Friday, October 05, 2007

Belated Chronicle

Wednesday, Aug. 29., 5:30 a.m.
Harvard MBTA Station - I'm alone with my small duffel, bus tickets, and an old woman carrying many plastic CVS bags. Thankfully (for the sake of packing) and unfortunately (for the sake of my make-believe vanity), I am going to New York now and not during Fashion Week, so my ugly little duffel holds only extra socks, an extra pair of underwear, toiletries, a towel, and a sleeping bag--no Diane von Furstenburg, no absurd heels this time; there will be no parties for the crashing.

South Station, 6 a.m.

State Street

South Station Bus Terminal, above the escalator

Central Park, 11:00 a.m.
I arrive in the city around 11 a.m. It's hot and the last hour was spent listening to another passenger behind me make painfully ignorant comments about Harlem as we made the inch by inch journey (This point in the bus ride is always the least comfortable; everyone is awake and aware of arrival, but everyone still has to stay on the bus for another hour while the bus squeezes its way to the Port Authority). I am waiting for a friend to call. I toy with the idea going to the American Natural History Museum, as I have just seen the Squid and the Whale a few days prior. I muck around Central Park and marvel at the pages of erotic hotlines in the Village Voice instead.
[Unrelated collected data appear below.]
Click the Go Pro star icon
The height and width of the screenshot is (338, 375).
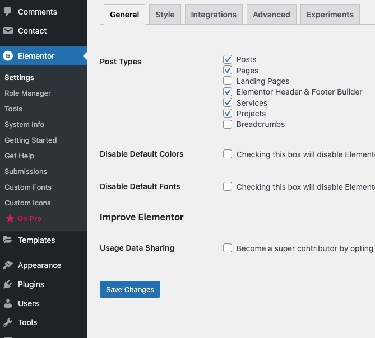(x=10, y=219)
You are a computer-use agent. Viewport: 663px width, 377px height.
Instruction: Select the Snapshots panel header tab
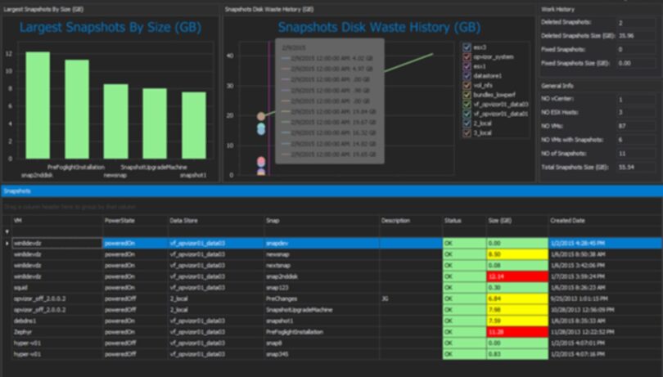[x=17, y=191]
Reminds me of the opening sequence of "The Critic."


Realizing that my companion won't be arriving any time soon, I go to the Cooper-Hewitt National Design Museum. It is free because they are renovating.

A solar-powered cooking contraption.


Flowers.

He was so excited about the ice cream. Cameo by my sneakers. My companion has called, I am in the final stretch of the wait in front of the Guggenheim.


Finally inside, my friend having arrived and both of us having paid the astronomical entrance fee.

The money shot. Couldn't resist.

I thought his shirt and blank expression complemented the museum nicely.
Next we head to Astoria for the last screening of the outdoor foreign film festival in Socrates Sculpture Park. Put on by the Museum of the Moving Image.
We watch "Crossing the Bridge," a documentary about music in Istanbul. We eat Turkish food. We don't stay for the second feature about bossa nova.

Rather than paying for $40 for a bed at the Hostel International with the wild, backpacking Europeans, I take my generous companion's offer to put me up at his house on Long Island. After munching plantain chips at Empanada Mama in Hell's Kitchen and bemoaning our underage status, we head out on the LIRR.

Oyster Bay, 1:30 a.m.
I stay in the "Library with Bed." I have pulled a volume of chronicles of Siberian travels. I decide that I want my children to have a library with bed. The next morning I meet his parents and they talk to me about art history and their artist friends.

The next morning, early, I return to the city alone-- I tunnel through the humidity in the subway and resurface in China Town. I hope the absurdity of the mannequin's breasts is evident in this photo.

A few blocks and a witnessing of an arrest later, I find myself in Little Italy, where the stalls of ChinaTown morph suddenly into cafes with faux marble tabletops and gaudy red, green, and white signage. I take a coffee and pastry break.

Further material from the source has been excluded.